Nine dead in two Taliban attacks
Taliban insurgents shot six police officers dead at a checkpoint as a suicide bomber killed three civilians at a shopping bazaar in two attacks in eastern Afghanistan.
The attacks came during a surge in hostilities as Afghanistan's spring fighting season begins. This year's is being closely watched because Afghan forces must operate with less support from the international military coalition. With foreign forces due to hand over combat responsibilities to the local forces next year, the current fighting is a test of their ability to take on the country's insurgency.
Reflecting the surge in violence, the Afghanistan NGO Safety Office reported on Sunday that insurgent-initiated attacks increased by 47% during the first quarter of 2013 compared with the same period last year. The US-led Nato coalition has stopped releasing statistics on insurgent attacks in Afghanistan.

**Tasks to perform:**
1. Return the stretch of the passage on the Taliban attacks from "The attacks came" through "attacks in Afghanistan.", copied word for word.
2. Update the stretch of the rows from the line that contains "You are a computer-use agent. This" through the line that contains "pyautogui.click(x=222, y=32)" by changing "scissors" to "shears" and leaving everything else the same. Give back only those lines.

**Input for this task:**
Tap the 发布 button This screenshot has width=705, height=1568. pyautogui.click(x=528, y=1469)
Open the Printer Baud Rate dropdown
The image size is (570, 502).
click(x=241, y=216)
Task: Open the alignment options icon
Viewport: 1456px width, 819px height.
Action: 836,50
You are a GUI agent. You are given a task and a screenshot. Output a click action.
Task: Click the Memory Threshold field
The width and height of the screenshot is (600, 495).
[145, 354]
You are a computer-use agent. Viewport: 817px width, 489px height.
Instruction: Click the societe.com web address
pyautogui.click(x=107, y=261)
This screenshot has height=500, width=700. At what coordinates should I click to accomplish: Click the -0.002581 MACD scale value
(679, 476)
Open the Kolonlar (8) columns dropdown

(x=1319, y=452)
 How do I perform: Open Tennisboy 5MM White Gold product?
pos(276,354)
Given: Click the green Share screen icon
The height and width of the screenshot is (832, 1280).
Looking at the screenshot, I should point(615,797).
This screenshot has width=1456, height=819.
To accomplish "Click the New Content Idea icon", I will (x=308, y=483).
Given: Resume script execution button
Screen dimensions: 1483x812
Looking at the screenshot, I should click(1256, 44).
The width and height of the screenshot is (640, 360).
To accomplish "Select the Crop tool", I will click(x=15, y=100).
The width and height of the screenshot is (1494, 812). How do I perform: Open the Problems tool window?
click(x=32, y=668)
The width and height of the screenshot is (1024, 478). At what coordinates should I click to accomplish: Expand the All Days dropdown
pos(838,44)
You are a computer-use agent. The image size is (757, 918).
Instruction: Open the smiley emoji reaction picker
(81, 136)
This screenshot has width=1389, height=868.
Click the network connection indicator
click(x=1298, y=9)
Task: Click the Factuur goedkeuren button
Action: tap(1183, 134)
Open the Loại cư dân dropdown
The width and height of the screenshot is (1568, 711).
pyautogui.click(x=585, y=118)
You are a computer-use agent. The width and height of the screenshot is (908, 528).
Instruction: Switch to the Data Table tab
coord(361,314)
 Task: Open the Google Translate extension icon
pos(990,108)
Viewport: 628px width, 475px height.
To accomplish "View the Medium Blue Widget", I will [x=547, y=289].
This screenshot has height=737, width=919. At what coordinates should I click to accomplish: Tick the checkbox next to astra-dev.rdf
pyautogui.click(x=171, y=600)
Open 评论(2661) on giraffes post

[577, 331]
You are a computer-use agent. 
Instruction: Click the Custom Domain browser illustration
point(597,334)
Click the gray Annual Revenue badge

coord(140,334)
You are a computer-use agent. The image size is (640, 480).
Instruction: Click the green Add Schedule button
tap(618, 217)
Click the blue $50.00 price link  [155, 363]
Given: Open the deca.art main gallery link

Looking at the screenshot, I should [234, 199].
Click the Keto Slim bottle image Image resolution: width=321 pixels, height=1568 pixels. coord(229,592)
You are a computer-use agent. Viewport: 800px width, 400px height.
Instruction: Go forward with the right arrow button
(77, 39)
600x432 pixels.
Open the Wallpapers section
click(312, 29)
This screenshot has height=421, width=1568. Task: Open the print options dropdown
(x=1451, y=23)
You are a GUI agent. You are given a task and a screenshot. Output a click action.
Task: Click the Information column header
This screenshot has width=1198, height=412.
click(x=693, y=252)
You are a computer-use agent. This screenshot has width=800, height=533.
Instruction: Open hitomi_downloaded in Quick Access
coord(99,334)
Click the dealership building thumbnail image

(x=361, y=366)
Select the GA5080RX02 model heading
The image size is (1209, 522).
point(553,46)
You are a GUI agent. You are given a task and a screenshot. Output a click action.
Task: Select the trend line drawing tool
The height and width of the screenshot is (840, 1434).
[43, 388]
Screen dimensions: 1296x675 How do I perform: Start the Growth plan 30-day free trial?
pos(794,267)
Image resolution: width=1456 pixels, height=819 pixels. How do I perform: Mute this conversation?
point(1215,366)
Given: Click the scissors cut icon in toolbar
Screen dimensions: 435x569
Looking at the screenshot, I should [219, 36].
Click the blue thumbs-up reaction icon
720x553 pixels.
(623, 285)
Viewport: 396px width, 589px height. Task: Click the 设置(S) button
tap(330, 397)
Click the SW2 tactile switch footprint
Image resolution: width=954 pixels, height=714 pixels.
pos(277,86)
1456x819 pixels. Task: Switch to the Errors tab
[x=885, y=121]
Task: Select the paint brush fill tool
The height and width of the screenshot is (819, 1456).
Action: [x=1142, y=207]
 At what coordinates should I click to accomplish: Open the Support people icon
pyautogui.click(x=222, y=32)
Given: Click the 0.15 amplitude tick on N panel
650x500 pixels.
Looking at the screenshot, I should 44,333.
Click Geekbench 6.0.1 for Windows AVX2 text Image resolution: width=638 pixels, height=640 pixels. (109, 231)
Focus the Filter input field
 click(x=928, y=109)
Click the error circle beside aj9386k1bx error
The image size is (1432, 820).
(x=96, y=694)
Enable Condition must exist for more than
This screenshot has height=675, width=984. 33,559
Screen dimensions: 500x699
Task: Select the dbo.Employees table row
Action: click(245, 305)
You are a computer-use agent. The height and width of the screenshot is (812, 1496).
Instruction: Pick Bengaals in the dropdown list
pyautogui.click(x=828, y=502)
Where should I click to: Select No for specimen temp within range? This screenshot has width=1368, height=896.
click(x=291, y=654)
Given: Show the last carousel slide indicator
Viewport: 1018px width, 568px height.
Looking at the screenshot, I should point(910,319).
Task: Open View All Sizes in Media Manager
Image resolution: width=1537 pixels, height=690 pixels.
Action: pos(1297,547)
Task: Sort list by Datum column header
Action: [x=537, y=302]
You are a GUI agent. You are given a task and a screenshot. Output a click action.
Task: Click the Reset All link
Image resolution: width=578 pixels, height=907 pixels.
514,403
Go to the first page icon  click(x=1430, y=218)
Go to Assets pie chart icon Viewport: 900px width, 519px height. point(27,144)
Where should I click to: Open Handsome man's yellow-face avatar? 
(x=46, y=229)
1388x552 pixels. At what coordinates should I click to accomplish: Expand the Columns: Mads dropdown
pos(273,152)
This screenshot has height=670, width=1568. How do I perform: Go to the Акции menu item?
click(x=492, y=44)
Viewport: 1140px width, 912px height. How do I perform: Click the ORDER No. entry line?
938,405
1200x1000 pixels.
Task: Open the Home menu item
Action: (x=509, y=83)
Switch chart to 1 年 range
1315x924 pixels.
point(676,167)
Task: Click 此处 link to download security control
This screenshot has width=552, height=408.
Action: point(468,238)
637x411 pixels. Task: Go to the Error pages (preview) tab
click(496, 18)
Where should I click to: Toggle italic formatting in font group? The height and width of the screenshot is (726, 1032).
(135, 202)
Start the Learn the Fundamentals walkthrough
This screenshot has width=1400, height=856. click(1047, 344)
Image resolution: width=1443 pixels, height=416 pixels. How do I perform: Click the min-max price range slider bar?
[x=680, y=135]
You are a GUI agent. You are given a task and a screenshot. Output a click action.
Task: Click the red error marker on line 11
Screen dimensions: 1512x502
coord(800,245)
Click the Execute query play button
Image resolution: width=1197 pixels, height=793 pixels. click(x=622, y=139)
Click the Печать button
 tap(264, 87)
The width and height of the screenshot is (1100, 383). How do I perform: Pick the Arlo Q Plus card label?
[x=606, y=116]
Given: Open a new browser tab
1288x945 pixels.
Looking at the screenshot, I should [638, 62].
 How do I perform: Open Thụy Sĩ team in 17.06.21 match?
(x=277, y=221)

**Full answers:**
1.
The attacks came during a surge in hostilities as Afghanistan's spring fighting season begins. This year's is being closely watched because Afghan forces must operate with less support from the international military coalition. With foreign forces due to hand over combat responsibilities to the local forces next year, the current fighting is a test of their ability to take on the country's insurgency.
Reflecting the surge in violence, the Afghanistan NGO Safety Office reported on Sunday that insurgent-initiated attacks increased by 47% during the first quarter of 2013 compared with the same period last year. The US-led Nato coalition has stopped releasing statistics on insurgent attacks in Afghanistan.

2.
You are a computer-use agent. This screenshot has width=800, height=533.
Instruction: Open hitomi_downloaded in Quick Access
coord(99,334)
Click the dealership building thumbnail image

(x=361, y=366)
Select the GA5080RX02 model heading
The image size is (1209, 522).
point(553,46)
You are a GUI agent. You are given a task and a screenshot. Output a click action.
Task: Select the trend line drawing tool
The height and width of the screenshot is (840, 1434).
[43, 388]
Screen dimensions: 1296x675 How do I perform: Start the Growth plan 30-day free trial?
pos(794,267)
Image resolution: width=1456 pixels, height=819 pixels. How do I perform: Mute this conversation?
point(1215,366)
Given: Click the shears cut icon in toolbar
Screen dimensions: 435x569
Looking at the screenshot, I should [219, 36].
Click the blue thumbs-up reaction icon
720x553 pixels.
(623, 285)
Viewport: 396px width, 589px height. Task: Click the 设置(S) button
tap(330, 397)
Click the SW2 tactile switch footprint
Image resolution: width=954 pixels, height=714 pixels.
pos(277,86)
1456x819 pixels. Task: Switch to the Errors tab
[x=885, y=121]
Task: Select the paint brush fill tool
The height and width of the screenshot is (819, 1456).
Action: [x=1142, y=207]
 At what coordinates should I click to accomplish: Open the Support people icon
pyautogui.click(x=222, y=32)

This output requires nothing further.